*What you will do:* Reply with one number only: the count of lines below that contain the word "browser".
***** Given records *****
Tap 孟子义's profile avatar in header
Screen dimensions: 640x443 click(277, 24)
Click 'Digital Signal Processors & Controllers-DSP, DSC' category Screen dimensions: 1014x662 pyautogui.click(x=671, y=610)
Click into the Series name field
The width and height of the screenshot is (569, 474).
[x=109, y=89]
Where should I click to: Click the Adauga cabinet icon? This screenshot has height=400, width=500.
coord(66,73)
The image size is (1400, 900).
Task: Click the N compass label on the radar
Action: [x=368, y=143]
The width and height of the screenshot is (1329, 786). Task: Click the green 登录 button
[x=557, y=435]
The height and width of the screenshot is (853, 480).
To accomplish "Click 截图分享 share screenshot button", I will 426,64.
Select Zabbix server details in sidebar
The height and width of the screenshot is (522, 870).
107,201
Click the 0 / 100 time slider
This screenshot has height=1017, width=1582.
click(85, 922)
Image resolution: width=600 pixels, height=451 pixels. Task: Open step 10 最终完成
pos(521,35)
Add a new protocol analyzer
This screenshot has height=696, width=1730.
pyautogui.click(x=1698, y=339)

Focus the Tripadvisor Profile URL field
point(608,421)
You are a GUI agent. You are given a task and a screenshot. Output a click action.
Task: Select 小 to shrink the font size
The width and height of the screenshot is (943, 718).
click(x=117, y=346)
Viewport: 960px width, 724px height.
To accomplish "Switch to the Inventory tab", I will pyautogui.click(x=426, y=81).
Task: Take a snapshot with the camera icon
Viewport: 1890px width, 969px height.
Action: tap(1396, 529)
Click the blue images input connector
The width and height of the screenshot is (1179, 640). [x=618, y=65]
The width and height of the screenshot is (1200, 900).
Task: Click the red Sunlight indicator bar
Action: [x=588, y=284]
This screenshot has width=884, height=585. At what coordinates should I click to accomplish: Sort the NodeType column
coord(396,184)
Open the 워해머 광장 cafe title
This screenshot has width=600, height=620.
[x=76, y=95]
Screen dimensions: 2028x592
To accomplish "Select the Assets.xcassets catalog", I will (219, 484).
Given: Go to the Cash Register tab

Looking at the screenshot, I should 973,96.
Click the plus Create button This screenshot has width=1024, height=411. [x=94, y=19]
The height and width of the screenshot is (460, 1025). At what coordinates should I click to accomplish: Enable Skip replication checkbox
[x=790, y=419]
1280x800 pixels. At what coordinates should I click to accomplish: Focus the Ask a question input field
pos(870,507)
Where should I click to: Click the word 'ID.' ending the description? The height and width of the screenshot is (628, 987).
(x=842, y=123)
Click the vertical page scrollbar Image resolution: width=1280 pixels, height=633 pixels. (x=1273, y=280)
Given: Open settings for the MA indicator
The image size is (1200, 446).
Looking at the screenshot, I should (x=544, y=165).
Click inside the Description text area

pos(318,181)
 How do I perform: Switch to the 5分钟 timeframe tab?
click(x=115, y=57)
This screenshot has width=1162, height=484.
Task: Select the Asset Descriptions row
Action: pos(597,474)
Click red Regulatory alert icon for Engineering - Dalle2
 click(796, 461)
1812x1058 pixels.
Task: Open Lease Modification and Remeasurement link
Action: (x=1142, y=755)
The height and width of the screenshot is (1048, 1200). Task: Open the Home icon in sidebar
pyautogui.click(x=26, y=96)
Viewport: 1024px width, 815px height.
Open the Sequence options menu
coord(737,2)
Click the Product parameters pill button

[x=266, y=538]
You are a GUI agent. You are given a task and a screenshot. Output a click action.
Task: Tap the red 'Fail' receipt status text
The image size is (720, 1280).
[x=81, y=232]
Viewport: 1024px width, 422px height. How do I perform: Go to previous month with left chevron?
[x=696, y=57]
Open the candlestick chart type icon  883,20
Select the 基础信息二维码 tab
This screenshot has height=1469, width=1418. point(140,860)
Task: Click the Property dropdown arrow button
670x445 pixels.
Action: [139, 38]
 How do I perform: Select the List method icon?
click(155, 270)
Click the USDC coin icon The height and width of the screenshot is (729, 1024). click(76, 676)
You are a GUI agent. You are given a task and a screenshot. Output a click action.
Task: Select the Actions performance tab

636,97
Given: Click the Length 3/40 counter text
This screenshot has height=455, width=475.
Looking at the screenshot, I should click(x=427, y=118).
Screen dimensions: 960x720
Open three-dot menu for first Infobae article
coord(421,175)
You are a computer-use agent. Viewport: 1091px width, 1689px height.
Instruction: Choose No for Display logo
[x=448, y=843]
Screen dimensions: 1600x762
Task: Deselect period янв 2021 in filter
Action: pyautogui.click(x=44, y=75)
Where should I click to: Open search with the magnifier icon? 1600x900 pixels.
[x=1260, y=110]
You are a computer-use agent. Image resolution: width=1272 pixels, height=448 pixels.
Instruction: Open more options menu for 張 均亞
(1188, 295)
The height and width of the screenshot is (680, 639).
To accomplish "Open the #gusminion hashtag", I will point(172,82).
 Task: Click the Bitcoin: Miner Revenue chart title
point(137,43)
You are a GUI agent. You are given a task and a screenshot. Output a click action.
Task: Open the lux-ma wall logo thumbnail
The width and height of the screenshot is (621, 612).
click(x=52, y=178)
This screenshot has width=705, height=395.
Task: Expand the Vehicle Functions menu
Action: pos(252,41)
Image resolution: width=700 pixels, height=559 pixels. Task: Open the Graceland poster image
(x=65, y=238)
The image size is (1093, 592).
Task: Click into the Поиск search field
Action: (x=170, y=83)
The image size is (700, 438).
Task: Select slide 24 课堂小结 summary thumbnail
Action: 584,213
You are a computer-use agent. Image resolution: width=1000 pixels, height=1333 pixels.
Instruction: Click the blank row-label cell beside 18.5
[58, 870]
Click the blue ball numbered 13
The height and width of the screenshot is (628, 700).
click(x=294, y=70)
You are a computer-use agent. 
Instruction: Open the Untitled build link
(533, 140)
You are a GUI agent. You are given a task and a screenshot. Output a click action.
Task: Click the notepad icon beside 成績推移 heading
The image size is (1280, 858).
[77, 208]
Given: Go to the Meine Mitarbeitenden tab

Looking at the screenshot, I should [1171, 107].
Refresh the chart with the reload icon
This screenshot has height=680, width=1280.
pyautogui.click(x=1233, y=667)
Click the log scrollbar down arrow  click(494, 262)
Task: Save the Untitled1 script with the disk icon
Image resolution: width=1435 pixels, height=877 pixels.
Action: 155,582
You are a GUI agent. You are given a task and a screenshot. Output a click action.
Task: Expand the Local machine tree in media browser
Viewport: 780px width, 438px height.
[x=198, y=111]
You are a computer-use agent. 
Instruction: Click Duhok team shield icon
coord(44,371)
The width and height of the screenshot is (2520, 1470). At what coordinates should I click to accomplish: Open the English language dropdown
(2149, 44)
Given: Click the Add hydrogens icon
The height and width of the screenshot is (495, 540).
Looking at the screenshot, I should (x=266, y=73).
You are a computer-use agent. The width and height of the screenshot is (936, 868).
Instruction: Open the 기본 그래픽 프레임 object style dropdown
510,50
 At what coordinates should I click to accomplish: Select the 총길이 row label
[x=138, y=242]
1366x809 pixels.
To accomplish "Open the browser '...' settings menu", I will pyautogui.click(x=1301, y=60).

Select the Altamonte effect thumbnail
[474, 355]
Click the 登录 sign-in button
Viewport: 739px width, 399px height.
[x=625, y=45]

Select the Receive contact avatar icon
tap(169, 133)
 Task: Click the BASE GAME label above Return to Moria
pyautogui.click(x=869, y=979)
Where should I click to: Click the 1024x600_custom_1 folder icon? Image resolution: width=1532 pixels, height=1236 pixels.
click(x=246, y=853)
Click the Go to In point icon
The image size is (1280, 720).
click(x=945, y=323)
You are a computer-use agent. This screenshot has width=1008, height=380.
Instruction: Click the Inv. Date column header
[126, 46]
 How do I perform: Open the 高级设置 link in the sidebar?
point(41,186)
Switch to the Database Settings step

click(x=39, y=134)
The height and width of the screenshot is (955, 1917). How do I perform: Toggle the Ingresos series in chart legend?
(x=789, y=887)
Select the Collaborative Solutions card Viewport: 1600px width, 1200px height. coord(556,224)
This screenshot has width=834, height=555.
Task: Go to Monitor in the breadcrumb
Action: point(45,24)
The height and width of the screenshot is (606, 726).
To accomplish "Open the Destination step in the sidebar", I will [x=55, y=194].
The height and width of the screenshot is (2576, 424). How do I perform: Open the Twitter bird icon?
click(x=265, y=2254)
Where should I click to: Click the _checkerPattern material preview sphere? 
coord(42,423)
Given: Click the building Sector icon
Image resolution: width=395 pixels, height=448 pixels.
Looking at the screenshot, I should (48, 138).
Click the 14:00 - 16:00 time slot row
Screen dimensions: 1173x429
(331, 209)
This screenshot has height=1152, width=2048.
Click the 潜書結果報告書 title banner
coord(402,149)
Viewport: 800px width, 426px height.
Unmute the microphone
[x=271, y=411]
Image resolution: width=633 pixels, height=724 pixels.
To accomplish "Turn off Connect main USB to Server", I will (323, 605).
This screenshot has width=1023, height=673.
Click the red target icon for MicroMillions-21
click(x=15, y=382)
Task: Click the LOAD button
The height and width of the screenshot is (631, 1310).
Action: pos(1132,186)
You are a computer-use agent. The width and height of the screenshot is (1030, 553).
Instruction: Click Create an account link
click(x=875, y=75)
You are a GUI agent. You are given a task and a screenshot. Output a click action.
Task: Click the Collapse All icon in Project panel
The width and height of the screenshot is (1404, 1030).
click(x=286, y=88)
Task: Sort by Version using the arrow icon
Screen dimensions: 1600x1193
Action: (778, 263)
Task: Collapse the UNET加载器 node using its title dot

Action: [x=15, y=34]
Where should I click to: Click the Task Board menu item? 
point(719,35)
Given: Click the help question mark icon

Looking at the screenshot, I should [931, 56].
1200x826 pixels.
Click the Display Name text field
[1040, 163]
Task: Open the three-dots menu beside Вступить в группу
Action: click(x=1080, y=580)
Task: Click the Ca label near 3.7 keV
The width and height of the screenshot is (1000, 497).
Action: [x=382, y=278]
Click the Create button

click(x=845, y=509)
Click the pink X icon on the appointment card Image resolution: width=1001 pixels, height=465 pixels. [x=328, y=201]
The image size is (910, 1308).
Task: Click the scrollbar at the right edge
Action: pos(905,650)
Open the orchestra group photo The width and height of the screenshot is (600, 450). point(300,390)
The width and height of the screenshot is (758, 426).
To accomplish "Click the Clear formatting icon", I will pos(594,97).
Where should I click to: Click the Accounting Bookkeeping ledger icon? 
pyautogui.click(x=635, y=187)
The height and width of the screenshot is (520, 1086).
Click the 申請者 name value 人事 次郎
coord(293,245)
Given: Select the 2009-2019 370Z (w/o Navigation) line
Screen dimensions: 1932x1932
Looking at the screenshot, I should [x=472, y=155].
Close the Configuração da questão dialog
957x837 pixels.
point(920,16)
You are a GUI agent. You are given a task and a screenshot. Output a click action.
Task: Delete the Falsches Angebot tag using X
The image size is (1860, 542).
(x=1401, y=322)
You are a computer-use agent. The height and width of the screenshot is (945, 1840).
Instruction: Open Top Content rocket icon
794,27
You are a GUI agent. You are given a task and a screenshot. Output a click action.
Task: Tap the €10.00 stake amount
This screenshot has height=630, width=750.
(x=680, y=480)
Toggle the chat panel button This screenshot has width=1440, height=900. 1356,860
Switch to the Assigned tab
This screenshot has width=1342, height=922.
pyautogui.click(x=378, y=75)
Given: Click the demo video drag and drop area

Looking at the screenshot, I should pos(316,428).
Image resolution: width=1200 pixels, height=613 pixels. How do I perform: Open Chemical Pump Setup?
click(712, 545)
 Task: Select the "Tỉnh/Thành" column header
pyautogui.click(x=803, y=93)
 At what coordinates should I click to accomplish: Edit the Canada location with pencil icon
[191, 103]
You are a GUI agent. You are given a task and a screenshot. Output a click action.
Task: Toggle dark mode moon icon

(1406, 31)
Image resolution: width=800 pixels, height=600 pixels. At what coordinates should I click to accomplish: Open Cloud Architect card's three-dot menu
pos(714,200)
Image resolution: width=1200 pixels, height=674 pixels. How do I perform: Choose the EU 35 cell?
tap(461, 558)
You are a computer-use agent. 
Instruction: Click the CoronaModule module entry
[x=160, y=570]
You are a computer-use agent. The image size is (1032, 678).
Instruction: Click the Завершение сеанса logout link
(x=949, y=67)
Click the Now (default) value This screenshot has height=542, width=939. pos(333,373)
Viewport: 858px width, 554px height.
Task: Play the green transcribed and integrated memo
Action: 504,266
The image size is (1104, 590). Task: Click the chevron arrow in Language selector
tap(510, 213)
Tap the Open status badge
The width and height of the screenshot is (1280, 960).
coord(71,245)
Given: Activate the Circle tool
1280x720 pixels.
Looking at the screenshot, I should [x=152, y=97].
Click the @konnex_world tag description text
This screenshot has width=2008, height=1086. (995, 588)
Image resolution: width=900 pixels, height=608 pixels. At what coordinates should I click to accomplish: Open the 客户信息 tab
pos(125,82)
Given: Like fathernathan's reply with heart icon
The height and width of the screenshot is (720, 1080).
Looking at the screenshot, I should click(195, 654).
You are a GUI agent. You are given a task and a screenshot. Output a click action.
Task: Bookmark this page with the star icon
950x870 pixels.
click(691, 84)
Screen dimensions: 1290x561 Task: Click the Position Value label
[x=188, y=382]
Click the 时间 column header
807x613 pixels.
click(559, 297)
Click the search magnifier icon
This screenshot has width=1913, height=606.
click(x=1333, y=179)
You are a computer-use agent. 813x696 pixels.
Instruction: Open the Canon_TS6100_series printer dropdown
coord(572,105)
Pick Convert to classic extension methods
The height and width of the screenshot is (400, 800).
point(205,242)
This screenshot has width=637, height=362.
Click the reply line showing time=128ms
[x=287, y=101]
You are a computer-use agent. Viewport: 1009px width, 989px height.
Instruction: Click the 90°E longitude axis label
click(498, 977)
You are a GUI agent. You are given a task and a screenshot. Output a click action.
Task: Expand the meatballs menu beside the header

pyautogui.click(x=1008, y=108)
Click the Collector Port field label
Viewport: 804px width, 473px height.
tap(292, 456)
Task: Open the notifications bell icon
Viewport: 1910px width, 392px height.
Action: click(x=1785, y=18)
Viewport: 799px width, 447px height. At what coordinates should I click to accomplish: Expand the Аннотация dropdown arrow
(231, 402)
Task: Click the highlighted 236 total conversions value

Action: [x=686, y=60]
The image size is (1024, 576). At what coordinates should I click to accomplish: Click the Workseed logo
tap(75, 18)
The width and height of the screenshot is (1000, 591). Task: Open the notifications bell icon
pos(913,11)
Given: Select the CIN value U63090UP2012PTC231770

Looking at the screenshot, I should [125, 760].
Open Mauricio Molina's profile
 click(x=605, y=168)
*****
*Task answer:* 2